Tran To Nga, a 73-year-old French-Vietnamese woman who is herself a victim of AO/Dioxin, returned to Vietnam in August 2015 with French lawyer William Bourdon to call for more support for the lawsuit she filed in France against 26 U.S. chemical manufacturers in June 2014.
On April 16, 2015, a local court in Evry, France, summoned representatives from the U.S. companies involved for the first hearing.
In her complaint, Nga is suing the U.S. companies for providing toxic chemical weapons used by U.S. forces in Vietnam during the war before 1975.
Recent tests conducted in Germany on Nga with the support of the Vietnam Association for Victims of Agent Orange (VAVA) showed that she still carries the dioxin in her blood many decades after her exposure.
Agent Orange/Dioxin is used to refer to the herbicides and defoliants sprayed by the U.S. military to destroy crops and trees in Vietnam during wartime.
Apart from devastating ecological effects, the concentration of toxins in the soil and water in affected areas remains hundreds of times greater than levels considered safe and can still create multiple health problems such as deformities, cancer, mental disability, serious skin diseases, cleft palates, and multiple genetic diseases.

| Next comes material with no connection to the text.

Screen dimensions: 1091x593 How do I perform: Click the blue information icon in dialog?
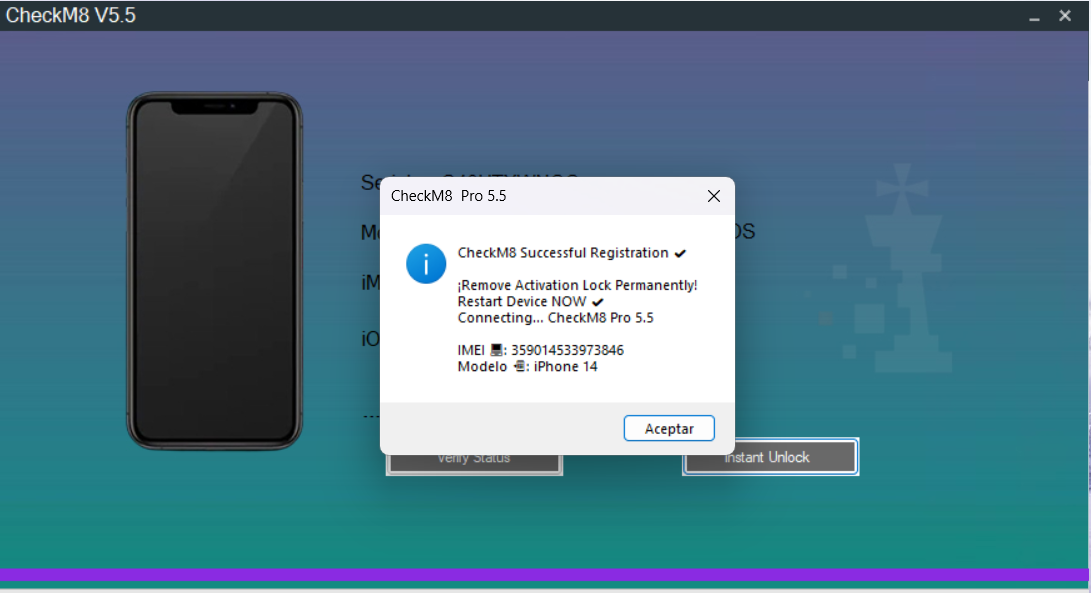426,263
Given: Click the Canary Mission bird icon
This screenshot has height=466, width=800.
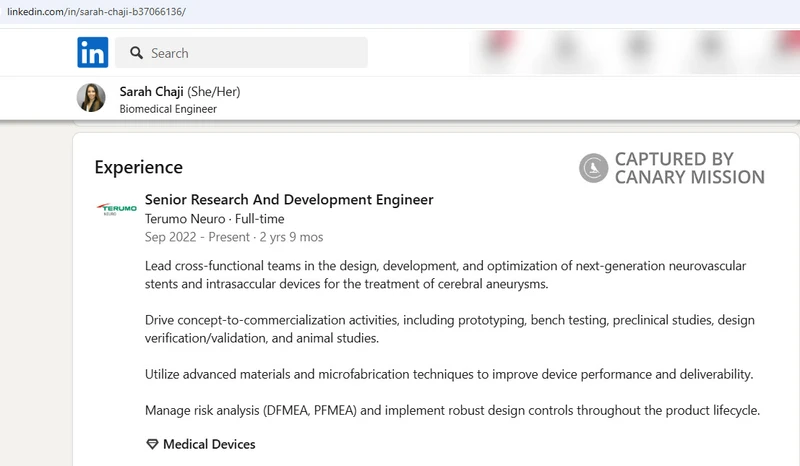Looking at the screenshot, I should pyautogui.click(x=593, y=168).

Accompanying Nga during the August 2015 visit to Vietnam were U.S. film director Alan Adelson and cameraman Scott Sinkler.

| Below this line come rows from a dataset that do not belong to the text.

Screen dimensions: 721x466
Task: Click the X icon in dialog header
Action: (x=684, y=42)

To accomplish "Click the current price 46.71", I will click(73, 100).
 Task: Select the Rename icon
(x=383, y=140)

The film crew are working on a documentary entitled “Ngon Den Ky Dieu” (roughly translated as “A Miracle Lamp”), which depicts Nga’s life, her anguish and her quest for justice for AO victims, as well as the legacy of dioxin in Vietnam.

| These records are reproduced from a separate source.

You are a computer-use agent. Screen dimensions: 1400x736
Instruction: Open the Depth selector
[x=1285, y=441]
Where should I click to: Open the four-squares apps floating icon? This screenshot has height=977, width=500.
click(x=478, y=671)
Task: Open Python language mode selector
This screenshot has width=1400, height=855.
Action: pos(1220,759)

Nga was a correspondent for the Giai Phong (Liberation) News Agency during the war and was affected by AO while working in various areas sprayed with the toxic substance.
She later contracted multiple diseases and went to France for treatment. She then settled down there and became a French national.
Nga had three children who all were affected by AO, too.
Her eldest child died at 17 months old due to congenital heart defects, while her second daughter inherited a blood disorder (alpha thalassemia) from her. The youngest suffered from a skin disease.
The Vietnamese government has offered Nga 35,000 euros (US$38,265) and the Vietnamese-French community in France has presented her with more than 10,000 euros ($10,932) to support her justice-seeking cause, according to VAVA.
Below are a series of photos by Nguyen An Hieu featuring Nga's journey to fight for justice for AO victims.
These photos were one of the entries to Tuoi Tre (Youth) newspaper's year-long competition themed “Vietnam – Country – People" concluding last month.
Tran To Nga (front row, pushing the wheelchair) and AO victims and volunteers at a charity walk held in Ho Chi Minh City during her visit to Vietnam in August 2015
Nga (first right) is not alone in her quest to seek justice for AO victims.
U.S. cameraman Scott Sinkler accompanies Nga during her visit to Vietnam in August 2015 to work on a documentary on Vietnamese AO victims.
Many individuals and representatives of different organizations take part in a charity walk dedicated to AO victims in Ho Chi Minh City.
The U.S. crew film Nga (first right) for a scene in their documentary titled “Ngon Den Ky Dieu” (roughly translated as “A Miracle Lamp”), which depicts Nga’s life, her anguish and her quest for justice for AO victims, and the legacy of dioxin in Vietnam.